The role of NF-kappaB in protein breakdown in immobilization, aging, and exercise: from basic processes to promotion of health.

Between the ages of 20 and 80 years, humans lose about 20-30% of their skeletal muscle weight. This phenomenon has been termed sarcopenia of old age and is directly involved in the well-being of the aged. With aging, people tend to be less mobile and are frequently bedridden, which exacerbates the muscle weight loss. The molecular mechanisms responsible for the muscle protein breakdown during immobilization in aging have been studied in our laboratory in a model of 24-month-old Wistar rats, immobilized for 4 weeks.
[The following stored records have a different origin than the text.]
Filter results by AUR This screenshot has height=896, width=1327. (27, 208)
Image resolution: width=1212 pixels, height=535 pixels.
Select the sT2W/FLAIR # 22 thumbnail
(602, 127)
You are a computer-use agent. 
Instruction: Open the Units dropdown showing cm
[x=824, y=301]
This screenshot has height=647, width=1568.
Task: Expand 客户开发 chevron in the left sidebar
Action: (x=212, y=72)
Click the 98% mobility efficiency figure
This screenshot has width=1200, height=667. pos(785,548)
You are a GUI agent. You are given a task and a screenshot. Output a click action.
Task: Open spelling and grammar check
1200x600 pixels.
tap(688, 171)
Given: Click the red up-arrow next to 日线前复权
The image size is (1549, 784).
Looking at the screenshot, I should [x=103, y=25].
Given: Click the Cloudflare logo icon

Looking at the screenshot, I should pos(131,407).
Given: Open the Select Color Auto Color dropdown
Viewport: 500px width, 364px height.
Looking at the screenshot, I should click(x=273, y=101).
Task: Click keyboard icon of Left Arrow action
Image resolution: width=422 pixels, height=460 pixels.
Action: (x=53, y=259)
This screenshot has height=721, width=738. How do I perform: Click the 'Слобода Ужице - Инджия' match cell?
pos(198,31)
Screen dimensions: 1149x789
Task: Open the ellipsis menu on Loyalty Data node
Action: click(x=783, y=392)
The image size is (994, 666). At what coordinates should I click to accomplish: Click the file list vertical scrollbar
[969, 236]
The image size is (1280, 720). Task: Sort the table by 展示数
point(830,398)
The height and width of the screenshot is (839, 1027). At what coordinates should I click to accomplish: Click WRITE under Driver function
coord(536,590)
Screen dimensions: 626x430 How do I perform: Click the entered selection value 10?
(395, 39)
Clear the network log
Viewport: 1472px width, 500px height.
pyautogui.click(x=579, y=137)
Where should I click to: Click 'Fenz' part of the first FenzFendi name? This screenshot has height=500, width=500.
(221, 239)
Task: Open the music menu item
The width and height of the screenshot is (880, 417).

Subsequently we investigated the activation of the intracellular and extracellular proteolytic systems in the immobilized muscles. A similar group of young (6-month-old) rats was examined and compared to the older rats. The involvement of NF-kappaB transcription factor in muscle atrophy was assessed in immobilized muscles of young and old animals. There were marked differences in the kinetics and the pattern of NF-kappaB activation in young versus old muscles. It seems that in both young and old animals in the early stages of limb immobilization, an alternative pathway of NF-kappaB activation can be observed. However, in late stages of immobilization, the canonic pathway of NF-kappaB activation (p65/p50 complex with I-kappaB alpha degradation) is predominant. Interestingly, the canonic activation pathway is more prominent in muscles from old animals compared to young ones. The activation of NF-kappaB has been observed also in muscles subjected to acute and intense exercise, implying that inflammatory processes may take place under the conditions of intense exercise. This may cause muscle damage and protein breakdown. Therefore, using NF-kappaB pathway inhibitors may prove beneficial in attenuating NF-kappaB-associated muscle damage in both disuse atrophy and strenuous exercise.